Due to poverty and nonexistence of any type of health insurance, people line up outside the hospital for many blocks waiting sometimes days to get in. 
For this particular donation we brought bottled water and a type of long bread loaf that is filled with meat to distribute to the people who were waiting.  We then met with hospital administrators to make a cash donation, as requested by our donors.

Wat Neang Khmao is a Buddhist monastery in Takeo province that some of our donors have requested we direct their donations to.

The Wat and its head monk have been very active in taking in and educating orphan boys who wish to become monks.

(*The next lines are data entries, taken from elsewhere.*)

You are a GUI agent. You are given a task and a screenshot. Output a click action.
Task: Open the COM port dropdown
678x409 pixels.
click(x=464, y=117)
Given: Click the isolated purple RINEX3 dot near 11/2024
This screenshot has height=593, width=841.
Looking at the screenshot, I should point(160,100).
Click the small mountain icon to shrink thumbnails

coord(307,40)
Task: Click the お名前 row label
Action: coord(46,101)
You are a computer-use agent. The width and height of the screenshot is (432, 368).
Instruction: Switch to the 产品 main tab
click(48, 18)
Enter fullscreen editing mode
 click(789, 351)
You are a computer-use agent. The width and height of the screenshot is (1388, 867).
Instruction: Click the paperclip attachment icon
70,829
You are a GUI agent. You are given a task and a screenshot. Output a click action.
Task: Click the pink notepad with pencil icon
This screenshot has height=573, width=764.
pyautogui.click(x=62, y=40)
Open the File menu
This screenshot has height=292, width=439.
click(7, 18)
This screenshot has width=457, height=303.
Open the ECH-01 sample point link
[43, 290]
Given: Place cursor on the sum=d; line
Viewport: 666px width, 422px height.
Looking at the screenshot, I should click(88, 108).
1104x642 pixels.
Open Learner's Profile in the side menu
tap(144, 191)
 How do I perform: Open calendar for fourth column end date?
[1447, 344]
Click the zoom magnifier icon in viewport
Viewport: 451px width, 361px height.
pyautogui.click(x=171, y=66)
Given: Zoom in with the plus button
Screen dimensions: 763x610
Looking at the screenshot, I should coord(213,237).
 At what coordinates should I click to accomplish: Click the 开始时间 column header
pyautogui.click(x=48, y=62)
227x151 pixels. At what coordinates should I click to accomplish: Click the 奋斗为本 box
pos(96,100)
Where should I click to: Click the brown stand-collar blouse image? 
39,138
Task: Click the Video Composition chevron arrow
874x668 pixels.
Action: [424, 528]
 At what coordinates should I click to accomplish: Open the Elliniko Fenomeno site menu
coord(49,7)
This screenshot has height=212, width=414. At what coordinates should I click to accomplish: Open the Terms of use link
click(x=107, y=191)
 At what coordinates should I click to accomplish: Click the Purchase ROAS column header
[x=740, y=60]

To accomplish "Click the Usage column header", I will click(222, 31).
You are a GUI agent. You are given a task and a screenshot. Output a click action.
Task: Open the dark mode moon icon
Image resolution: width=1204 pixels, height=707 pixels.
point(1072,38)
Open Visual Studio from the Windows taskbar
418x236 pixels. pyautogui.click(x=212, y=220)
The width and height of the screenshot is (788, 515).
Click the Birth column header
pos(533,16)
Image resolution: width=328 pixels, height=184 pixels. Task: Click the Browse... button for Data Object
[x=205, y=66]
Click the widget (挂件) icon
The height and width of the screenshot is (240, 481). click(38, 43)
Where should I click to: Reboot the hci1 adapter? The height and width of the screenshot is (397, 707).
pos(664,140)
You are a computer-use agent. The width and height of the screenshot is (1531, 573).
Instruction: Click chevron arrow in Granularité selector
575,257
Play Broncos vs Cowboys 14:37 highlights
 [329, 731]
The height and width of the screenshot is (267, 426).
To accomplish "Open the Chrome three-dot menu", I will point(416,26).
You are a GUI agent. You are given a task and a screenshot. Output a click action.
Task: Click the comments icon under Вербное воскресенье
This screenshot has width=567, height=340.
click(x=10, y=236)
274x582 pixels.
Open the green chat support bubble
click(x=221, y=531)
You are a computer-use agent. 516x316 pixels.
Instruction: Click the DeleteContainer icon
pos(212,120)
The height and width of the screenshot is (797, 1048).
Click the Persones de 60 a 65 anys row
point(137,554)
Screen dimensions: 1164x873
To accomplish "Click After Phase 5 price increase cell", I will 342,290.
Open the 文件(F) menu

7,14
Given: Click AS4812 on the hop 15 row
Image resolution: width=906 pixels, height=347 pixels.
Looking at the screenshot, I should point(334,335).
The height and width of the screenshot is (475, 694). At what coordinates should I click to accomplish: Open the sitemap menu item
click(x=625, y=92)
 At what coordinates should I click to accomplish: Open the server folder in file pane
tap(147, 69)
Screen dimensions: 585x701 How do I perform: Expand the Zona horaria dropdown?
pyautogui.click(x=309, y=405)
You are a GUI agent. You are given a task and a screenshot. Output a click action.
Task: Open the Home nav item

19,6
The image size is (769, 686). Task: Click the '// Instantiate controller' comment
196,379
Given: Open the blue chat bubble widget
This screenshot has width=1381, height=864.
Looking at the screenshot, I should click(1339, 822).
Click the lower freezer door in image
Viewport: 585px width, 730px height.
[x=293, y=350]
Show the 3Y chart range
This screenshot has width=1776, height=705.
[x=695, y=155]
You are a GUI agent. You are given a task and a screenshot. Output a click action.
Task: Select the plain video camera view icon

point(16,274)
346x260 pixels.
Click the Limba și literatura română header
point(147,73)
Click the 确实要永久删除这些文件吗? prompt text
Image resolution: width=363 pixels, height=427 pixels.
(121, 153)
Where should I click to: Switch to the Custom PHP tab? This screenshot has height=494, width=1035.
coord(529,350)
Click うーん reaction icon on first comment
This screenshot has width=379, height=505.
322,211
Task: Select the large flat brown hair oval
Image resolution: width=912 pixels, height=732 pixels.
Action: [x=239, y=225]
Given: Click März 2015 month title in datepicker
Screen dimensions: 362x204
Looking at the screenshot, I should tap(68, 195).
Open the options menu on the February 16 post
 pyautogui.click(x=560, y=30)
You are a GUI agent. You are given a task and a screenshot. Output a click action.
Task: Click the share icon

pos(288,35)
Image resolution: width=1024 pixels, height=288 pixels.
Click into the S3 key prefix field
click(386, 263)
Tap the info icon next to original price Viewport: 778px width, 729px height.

An orphan who wishes to become a monk can come to Wat Neang Khmao and he will be fed, housed and educated.

Until recent times, wats were the main centers of learning with schools and libraries, where the Khmer culture and language was preserved and transmitted from generation to generation.  They still provide a rigorous education for monks.  Traditionally they have also provided somewhat of a social safety net for the poor, destitute and the elderly.

It is still considered desirable for all men to ordain as monks at least once in their lives, an act commonly seen as rite of passage for young men entering adulthood and society.

Wat Neang Khmao is currently housing, feeding and educating 400 monks, quite an amazing accomplishment in a country as poor as Cambodia, and they greatly appreciate any help they can get.